Lets say the person has an unsecure device, and also downloads random files from the web, installs spyware, malware, or ransomware. Now their credentials could be stolen. On a more secure device such Graphene maybe the security hardening would prevent the attack, but ideally its still not a good idea to be downloading risky random stuff online.

Basically, the devices you listed have more exploits available, but the malicious payload still needs a way to get onto the device.

There is a wide range of skill levels for threat actors. A random street level criminal (most likely) won’t be able to get into a locked Samsung phone with a password. However something like Cellebrite could get into a locked Samsung almost instantly.
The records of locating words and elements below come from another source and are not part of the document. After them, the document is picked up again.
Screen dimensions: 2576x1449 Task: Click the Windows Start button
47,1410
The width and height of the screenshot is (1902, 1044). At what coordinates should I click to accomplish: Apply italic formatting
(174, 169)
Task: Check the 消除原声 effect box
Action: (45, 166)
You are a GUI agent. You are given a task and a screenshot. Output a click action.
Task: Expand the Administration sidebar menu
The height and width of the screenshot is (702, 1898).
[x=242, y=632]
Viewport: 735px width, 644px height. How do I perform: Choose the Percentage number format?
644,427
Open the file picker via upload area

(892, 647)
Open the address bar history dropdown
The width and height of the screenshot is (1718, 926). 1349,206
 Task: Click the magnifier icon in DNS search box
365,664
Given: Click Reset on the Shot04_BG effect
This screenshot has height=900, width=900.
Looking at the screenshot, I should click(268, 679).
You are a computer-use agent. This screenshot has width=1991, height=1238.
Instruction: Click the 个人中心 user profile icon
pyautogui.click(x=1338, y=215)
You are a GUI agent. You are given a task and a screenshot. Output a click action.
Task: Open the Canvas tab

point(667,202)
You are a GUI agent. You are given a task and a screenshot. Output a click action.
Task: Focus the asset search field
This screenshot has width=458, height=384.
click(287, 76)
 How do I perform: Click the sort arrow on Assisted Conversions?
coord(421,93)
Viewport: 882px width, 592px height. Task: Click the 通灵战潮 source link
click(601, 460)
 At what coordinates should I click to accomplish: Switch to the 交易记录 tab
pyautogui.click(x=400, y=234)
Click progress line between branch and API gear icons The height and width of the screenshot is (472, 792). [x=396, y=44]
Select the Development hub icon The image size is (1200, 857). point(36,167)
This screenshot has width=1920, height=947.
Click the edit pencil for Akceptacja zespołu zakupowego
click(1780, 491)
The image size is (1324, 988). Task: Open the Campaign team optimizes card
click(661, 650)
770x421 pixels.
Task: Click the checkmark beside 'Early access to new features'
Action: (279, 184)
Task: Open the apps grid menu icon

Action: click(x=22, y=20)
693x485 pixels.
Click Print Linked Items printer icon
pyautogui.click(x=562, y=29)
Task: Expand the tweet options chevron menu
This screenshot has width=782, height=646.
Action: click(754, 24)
A skilled threat actor would not be able to unlock a properly configured Pixel with Graphene.

Secure devices are more protected against high level attacks. Unsecure devices have known exploits that haven’t been patched.

And to answer “why aren’t people using these exploits to steal cash”, it simply means the current threat actors aren’t at this skill level yet. If you look at areas like car theft it has gotten very sophisticated over the years, because criminals now know cars that use key fobs are mostly unsecure.

Google “Kia boys”. Good example of how unsecure technology became common knowledge, leading to mass exploitation.

2 Likes
3

To me it is actually a good question. Here’s my thought:

In short, because usually phone is not the only (or best) point of entry to cyber criminals’ target.

Your phone has 3 types of values
a. Value of the device,
b. Information it stored locally (e.g. cold wallet, offline password manager vault, stored NFC tag, etc.), and
c. Access to other resources (e.g. bank account, being a MFA key of some platforms)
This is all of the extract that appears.